Adversarial Risk Group
GlossaryAI-Driven Threats10 min read

What is deepfake vishing?

Deepfake vishing is a voice phishing attack that uses an AI-synthesized clone of a specific person's voice to manipulate the target.

Key takeaways

  • Deepfake vishing combines vishing tradecraft (pretext, time pressure, channel asymmetry) with AI-synthesized voice that matches a specific person's expected sound.
  • Voice cloning has collapsed in cost. Minutes of clear public audio of an executive produce a usable clone; high-quality clones come from public earnings calls and podcasts.
  • Mid-market manufacturer executives are increasingly in scope because their public audio footprint is meaningful and the per-attempt yield from a successful deepfake is large.
  • Real-time deepfake detection tooling is improving but is not yet a primary defense.
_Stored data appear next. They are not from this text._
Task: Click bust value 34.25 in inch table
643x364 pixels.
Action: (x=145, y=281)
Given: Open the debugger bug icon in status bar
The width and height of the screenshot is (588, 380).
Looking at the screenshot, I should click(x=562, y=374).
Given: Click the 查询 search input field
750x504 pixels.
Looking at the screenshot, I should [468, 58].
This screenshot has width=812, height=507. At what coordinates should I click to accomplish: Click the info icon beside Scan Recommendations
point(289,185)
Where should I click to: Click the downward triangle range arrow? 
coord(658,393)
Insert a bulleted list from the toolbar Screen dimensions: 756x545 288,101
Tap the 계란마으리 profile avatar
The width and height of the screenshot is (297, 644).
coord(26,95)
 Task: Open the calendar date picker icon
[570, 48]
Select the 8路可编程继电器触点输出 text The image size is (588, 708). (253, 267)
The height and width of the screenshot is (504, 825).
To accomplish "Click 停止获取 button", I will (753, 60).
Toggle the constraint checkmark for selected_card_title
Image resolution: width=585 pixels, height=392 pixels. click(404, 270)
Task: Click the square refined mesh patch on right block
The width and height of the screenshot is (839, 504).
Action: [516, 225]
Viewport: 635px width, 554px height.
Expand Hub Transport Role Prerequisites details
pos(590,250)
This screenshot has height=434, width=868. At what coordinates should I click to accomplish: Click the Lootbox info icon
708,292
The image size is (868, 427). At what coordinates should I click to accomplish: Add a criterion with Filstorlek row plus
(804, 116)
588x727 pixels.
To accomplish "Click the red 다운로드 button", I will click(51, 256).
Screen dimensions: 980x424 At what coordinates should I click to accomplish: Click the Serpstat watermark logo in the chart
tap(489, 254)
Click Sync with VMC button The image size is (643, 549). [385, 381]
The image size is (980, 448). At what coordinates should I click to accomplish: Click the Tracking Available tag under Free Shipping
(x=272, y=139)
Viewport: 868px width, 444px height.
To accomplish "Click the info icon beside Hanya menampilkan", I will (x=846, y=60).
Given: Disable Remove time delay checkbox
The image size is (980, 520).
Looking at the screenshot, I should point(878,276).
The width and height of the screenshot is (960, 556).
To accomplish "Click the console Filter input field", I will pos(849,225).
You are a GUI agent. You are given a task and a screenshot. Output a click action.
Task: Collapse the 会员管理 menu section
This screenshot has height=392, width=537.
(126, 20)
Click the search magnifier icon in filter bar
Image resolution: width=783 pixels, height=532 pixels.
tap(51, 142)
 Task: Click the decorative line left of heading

Workflow controls (callback verification, two-person approval, channel switching protocols) are.
  • ARG simulates deepfake vishing in client engagements where the executive sponsor authorizes it, including controlled use of public-source voice cloning against named targets.

How does deepfake vishing work, technically and operationally?

The attack combines three components: voice cloning, pretext construction, and live-call delivery.

1. Voice cloning. The attacker collects public audio of the target (executives, finance leadership, IT lead, named decision-makers) from earnings calls, podcasts, conference talks, marketing video. The audio is processed through a voice-cloning service (commercial: ElevenLabs, Resemble AI; open-source: various). Modern systems produce a clone good enough for live conversation from minutes of training audio.

2. Pretext construction. Standard vishing tradecraft applies. The attacker picks a target whose workflow would respond to a request from the cloned voice. The pretext fits a current visible business context (a known acquisition discussion, a recent press release, a known travel window). The pretext is calibrated to produce time pressure that suppresses verification. See What is pretexting?.

3. Live-call delivery. The attacker calls the target using the cloned voice in real time. Modern voice-cloning systems can transform spoken text to the target voice with low latency (sub-second), enabling natural conversation. Some attacks use pre-recorded clips for specific phrases plus generated audio for the rest; some use full real-time generation.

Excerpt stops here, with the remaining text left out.